Lol, that happens all the time to me. If I'm going to a show I generally just throw a fly sheet or light sheet on. Luckily my last horse was black so they wouldn't show up


----------



## COWCHICK77 (Jun 21, 2010)

The only problem I have ever had with it is in an aluminum trailer. All the metal stock trailers I have had, no. And our last trailer was metal with dividers, but everything was padded.

A couple of winters ago hubby and I were invited to the neighbors to brand late calves and pick up a few steers of ours they gathered. We took the aluminum trailer(a Featherlite), it was the "goin' to town" trailer. I was in the process of looking for another saddle and took one on loan from a friend that happens to be a saddle builder. I thought it would be a perfect day to test it out, gathering, sorting and roping. 
At the end of the day we load the steers, shut the cut gate and load the horses in the back saddled like always. A 2hr drive home in a snow storm and I open the back gate to unload horses at the barn so hubby can go dump the steers out and I am horrified to fing big black marks all over that saddle from the door of the trailer.ooops. I decided the saddle was not a good fit for me and was going to return it.
Talk about feeling like a big dummy.....he didn't care, turns out it was his personal saddle and he was just willing to sell it to me if it worked. I offered to make it right and he laughed and said at least it looks like it got used...phew!


----------



## Tazmanian Devil (Oct 11, 2008)

beau159 said:


> Does this happen to everyone?
> 
> I've never used a slant load before. I always just used my parent's stock trailer.
> 
> So this might be dumb question, but I am curious about it.



Not a dumb question at all.

I have a 3-horse slant and usually load two horses in it. My horse has no issues - no marks, nothing.

My wife's horse does have an issue. Every so often he has marks like you describe, only much worse. He has actually rubbed himself raw on the divider. One of my dividers has a bend in it from where he rubbed into it.

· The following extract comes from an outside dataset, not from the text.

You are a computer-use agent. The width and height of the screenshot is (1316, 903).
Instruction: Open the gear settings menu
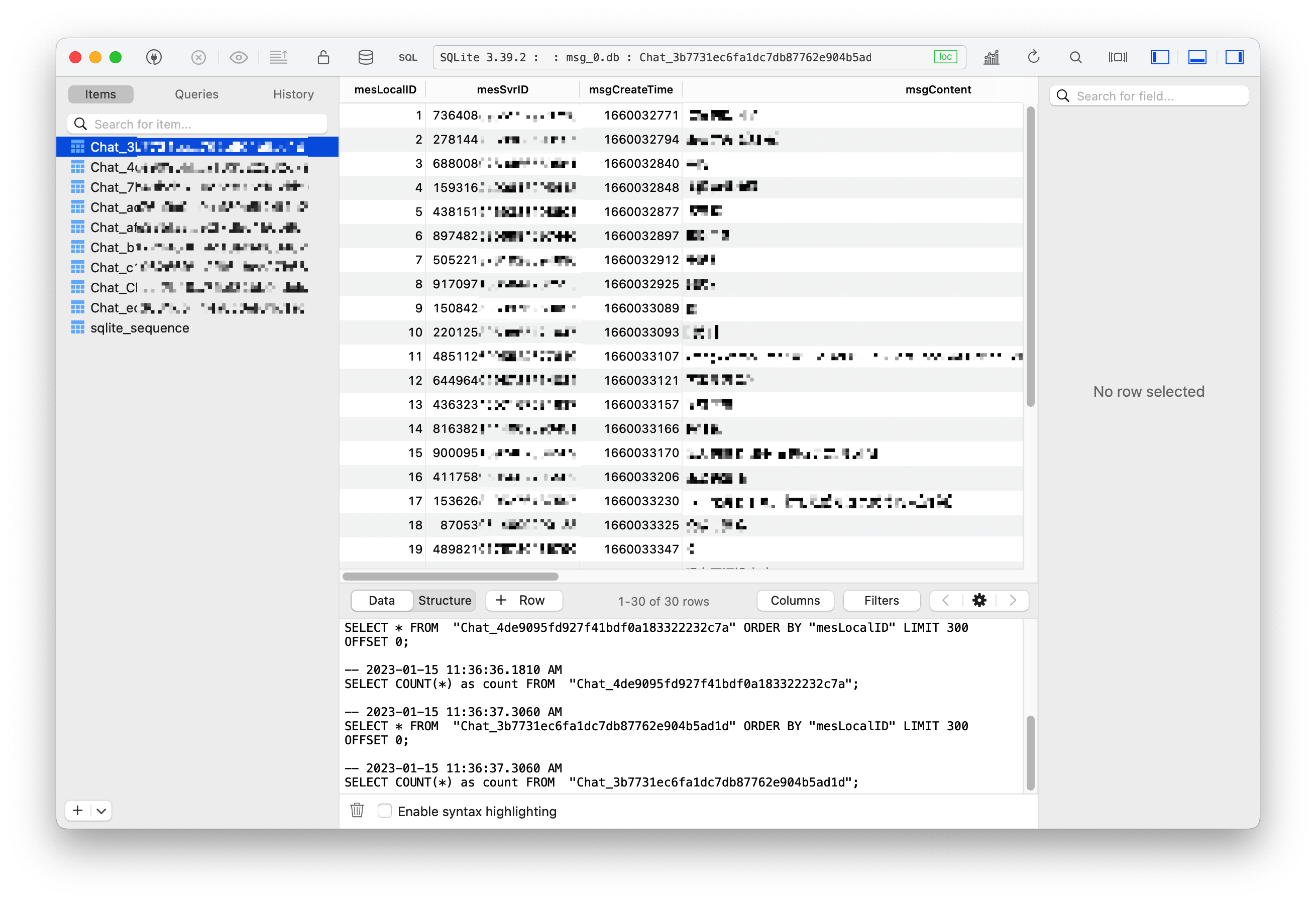[x=979, y=600]
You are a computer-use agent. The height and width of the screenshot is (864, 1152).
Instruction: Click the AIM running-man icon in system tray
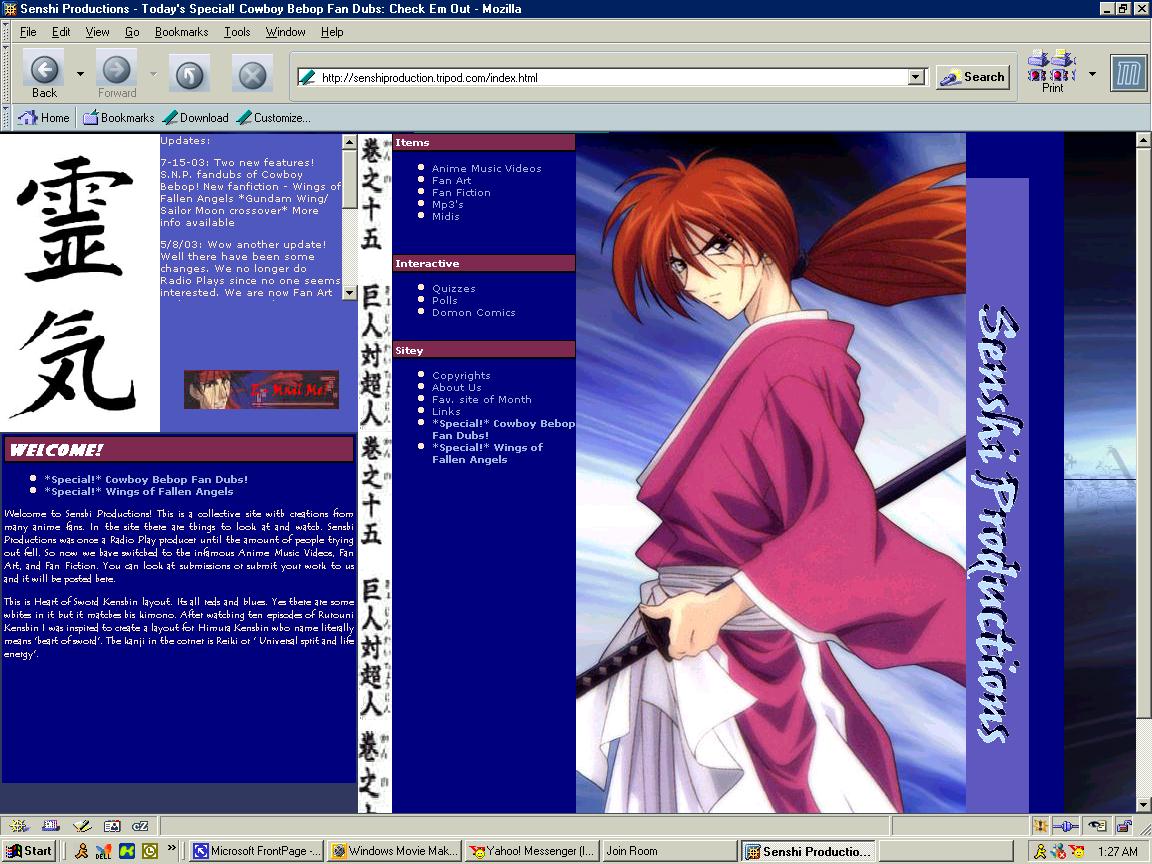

The horse is pretty tall, so it seems he drops his back end quite a bit to meet that divider. Took us a while to figure out how the heck he was doing it. It wouldn't usually happen on long runs, mainly short trips with lots of turns. Best guess is that he sometimes has trouble finding his balance, drops the back end and pushes against the divider for support.

Our solution was to load my horse in the first stall. We then fully open the second divider (or remove it) and load the other horse. This gives the horse the second two stalls. The extra room gives him some space to find his balance and we haven't had a problem since.

If it is just light marks, a sheet might be a good solution. Worth keeping an eye on to make sure it doesn't get worse.


----------



## Clayton Taffy (May 24, 2011)

My horses are big so I put the horse in the first stall, the closest to the truck, and take out the first divider, so he actually has the first two stalls. Or if you haul 3 horses the last stall is bigger than the first two stalls, you could use that one. I think the first stall is the smallest, the one closest to the truck.

I did get aluminum marks untill I did the above.


----------